Cytokine modulation with immune γ-globulin in peripheral blood of normal children and its implications in Kawasaki disease treatment
Infant, Newborn, Diseases
Intravenous immune gamma-globulin (IVIG) is used successfully in the treatment of Kawasaki disease, with dose-dependent rapid resolution of symptoms such as fever and irritability and a decrease in ESR, WBCs, and platelets. The mode of action of IVIG in reducing this inflammatory response is not clearly understood. Recently anticytokine antibodies in IVIG have been demonstrated. Serum levels of proinflammatory cytokines have been shown to be elevated in patients with Kawasaki disease. The cytokine interleukin-6 (IL-6) is involved in the de novo production of acute-phase proteins by hepatocytes and cause thrombocytosis and fever in response to tissue injury. Patients receiving parenteral recombinant human IL-6 have dose-dependently experienced fever, malaise, chills, and acute-phase reaction. With high IL-6 concentrations, central nervous system toxicity has also been reported and IL-6 has been thought to mediate endothelial damage. We evaluated the response of stimulated blood cells of 12 normal children to IVIG in the release of the cytokines IL-6, IL-8, TNF-alpha. and IL-6 receptor (sIL-6R). The levels of cytokines IL-6, IL-8, and TNF-alpha (but not sIL-6R) in peripheral blood induced by stimulation with LPS were markedly reduced (P < 0.008) within 3 hr when incubated with IVIG compared to without IVIG. Thus we demonstrated that cells of normal children respond to IVIG in vitro by reducing cytokines such as IL-8, TNF-alpha, and IL-6 without affecting the level of receptor sIL-6R during an acute inflammatory response. We also found significantly higher IL-6 levels in children with Kawasaki disease compared to children with blood culture-negative febrile illnesses. In five children with Kawasaki disease we measured serum IL-6 before and after IVIG and assessed the clinical response to IVIG therapy. Therapy with IVIG was followed by a rapid resolution of symptoms in Kawasaki disease, with a significant decrease in serum IL-6. The attenuation of proinflammatory cytokine responses, especially IL-6, following infusions of IVIG may play an integral role in the rapid resolution of symptoms and decrease in the acute-phase proteins in children with Kawasaki disease. Cells of normal children were found to respond to the IVIG in a manner similar to that of the Kawasaki children.

> **INFORMATION SHOWN**:
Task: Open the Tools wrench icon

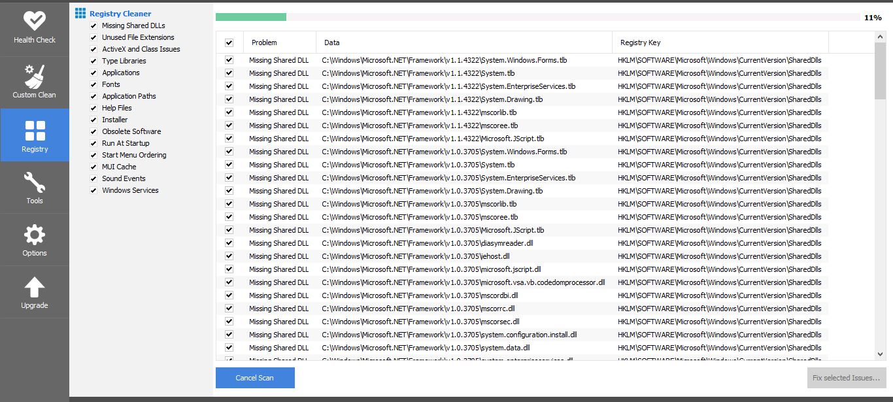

> **PROBLEM TO SOLVE**: List the effects that, according to the Kawasaki disease abstract, patients experienced when given parenteral recombinant human IL-6.

> **WORKED SOLUTION**: Fever, malaise, chills, and acute-phase reaction